La passione dei fondi per la maggioranza
La stagione assembleare 2020, che si è svolta in riunioni «ristrette» a causa del covid, ha sottolineato una tendenza che rende Piazza Affari più simile ai mercati anglosassoni: il gradimento degli investitori istituzionali per le liste presentate dal consiglio di amministrazione uscente. Nei due casi rilevanti in cui il cda si è avvalso di questa facoltà, Finecobank e Banco Bpm, entrambe public company in quanto non figurano azionisti di riferimento, gli asset manager hanno votato in modo compatto a favore dei candidati presenti nella lista del consiglio. Solo con una lieve differenza. In base alle rilevazioni di Morrow Sodali nell’assemblea di Finecobank figuravano due liste, una del cda e l’altra dei fondi, e gli investitori istituzionali (che detengono in pratica il 100% della società) con un voto pari all’86,26% del capitale partecipante hanno scelto il pacchetto di nomi presentato del board. In Banco Bpm sono state presentate invece tre liste: quella del board ha ottenuto il 76,76% del capitale presente, la seconda, presentata da Davide Leone & partners investments il 22,45% e la terza lo 0,3%.

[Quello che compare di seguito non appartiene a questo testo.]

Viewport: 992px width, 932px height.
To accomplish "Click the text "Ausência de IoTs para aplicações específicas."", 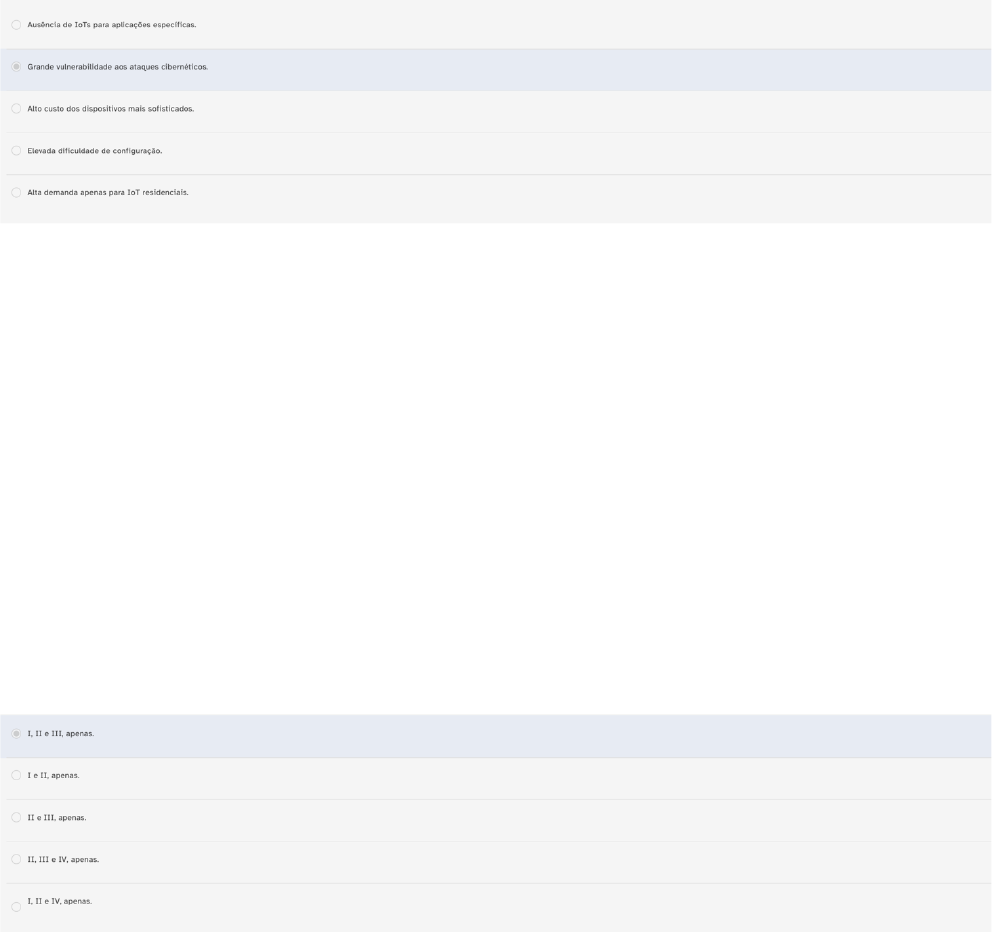I will pyautogui.click(x=111, y=25).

Secondo Andrea Di Segni, managing director di Morrow Sodali, la preferenza per la lista del cda da parte dei fondi internazionali è «legata non solo allo strumento in sé, ma anche alla maggior trasparenza necessaria del processo di selezione che dev’essere fornita agli azionisti. Ciò rappresenta sicuramente un segnale importante per il futuro dei board italiani». Tanto più che tale strumento è previsto anche da società come Unicredit (dove è stato utilizzato per il rinnovo nel 2018 e lo sarà nel 2021), Mediobanca (che ha l’assemblea in ottobre) e Generali (che lo ha recentemente introdotto in statuto). Una seconda considerazione sulla stagione delle assise 2020 riguarda le società pubbliche. Per le nomine il voto dei fondi è andato in prevalenza ai candidati di minoranza. Con un’eccezione: Eni, dove gli investitori istituzionali hanno scelto la lista dell’azionista di maggioranza (il Mef) per il 66,5%. Mentre in un caso, Enel, l’esito del voto ha visto il Mef, socio con il 23,6%, andare in minoranza: la lista dei fondi ha ottenuto il 51,1%. Sulla base però dello statuto sono stati nominati tutti (3) i rappresentanti degli investitori istituzionali e tutti (6) quelli del Mef grazie al ripescaggio dalla lista di minoranza che ha ottenuto il maggior numero di voti. Quella cioè del Tesoro.